● **EXERCISE REQUIREMENTS**:
Collect every line in the records below that contains the string "梨岡京美", and copy each one. Case counts when matching.

● **MATERIAL SUPPLIED**:
════════

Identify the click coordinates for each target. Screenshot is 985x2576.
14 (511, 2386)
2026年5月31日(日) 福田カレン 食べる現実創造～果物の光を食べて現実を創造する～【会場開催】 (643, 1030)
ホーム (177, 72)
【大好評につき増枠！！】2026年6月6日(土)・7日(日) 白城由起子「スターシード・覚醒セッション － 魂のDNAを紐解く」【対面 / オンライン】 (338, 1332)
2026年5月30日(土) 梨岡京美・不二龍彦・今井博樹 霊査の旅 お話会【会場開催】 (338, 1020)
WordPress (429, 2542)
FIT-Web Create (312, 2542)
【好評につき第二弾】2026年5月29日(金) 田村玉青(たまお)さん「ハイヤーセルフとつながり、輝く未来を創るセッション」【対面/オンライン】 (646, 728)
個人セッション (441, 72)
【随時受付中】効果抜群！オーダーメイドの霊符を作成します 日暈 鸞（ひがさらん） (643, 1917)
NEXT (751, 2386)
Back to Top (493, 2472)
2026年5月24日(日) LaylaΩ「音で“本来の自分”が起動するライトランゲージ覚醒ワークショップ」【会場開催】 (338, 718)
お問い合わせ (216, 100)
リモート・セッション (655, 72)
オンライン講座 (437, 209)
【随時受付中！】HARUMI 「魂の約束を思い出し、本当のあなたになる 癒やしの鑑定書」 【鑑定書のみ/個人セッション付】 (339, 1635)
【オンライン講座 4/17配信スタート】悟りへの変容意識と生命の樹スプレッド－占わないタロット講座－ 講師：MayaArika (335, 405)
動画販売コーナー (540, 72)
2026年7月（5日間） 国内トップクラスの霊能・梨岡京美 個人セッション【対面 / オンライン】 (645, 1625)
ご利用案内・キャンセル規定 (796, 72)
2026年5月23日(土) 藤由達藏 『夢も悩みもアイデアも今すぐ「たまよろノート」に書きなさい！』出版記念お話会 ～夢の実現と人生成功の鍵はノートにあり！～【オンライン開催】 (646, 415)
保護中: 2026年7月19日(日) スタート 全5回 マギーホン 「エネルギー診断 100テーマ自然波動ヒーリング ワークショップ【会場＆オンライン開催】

════════

● **FINISHED ANSWER**:
2026年5月30日(土) 梨岡京美・不二龍彦・今井博樹 霊査の旅 お話会【会場開催】 (338, 1020)
2026年7月（5日間） 国内トップクラスの霊能・梨岡京美 個人セッション【対面 / オンライン】 (645, 1625)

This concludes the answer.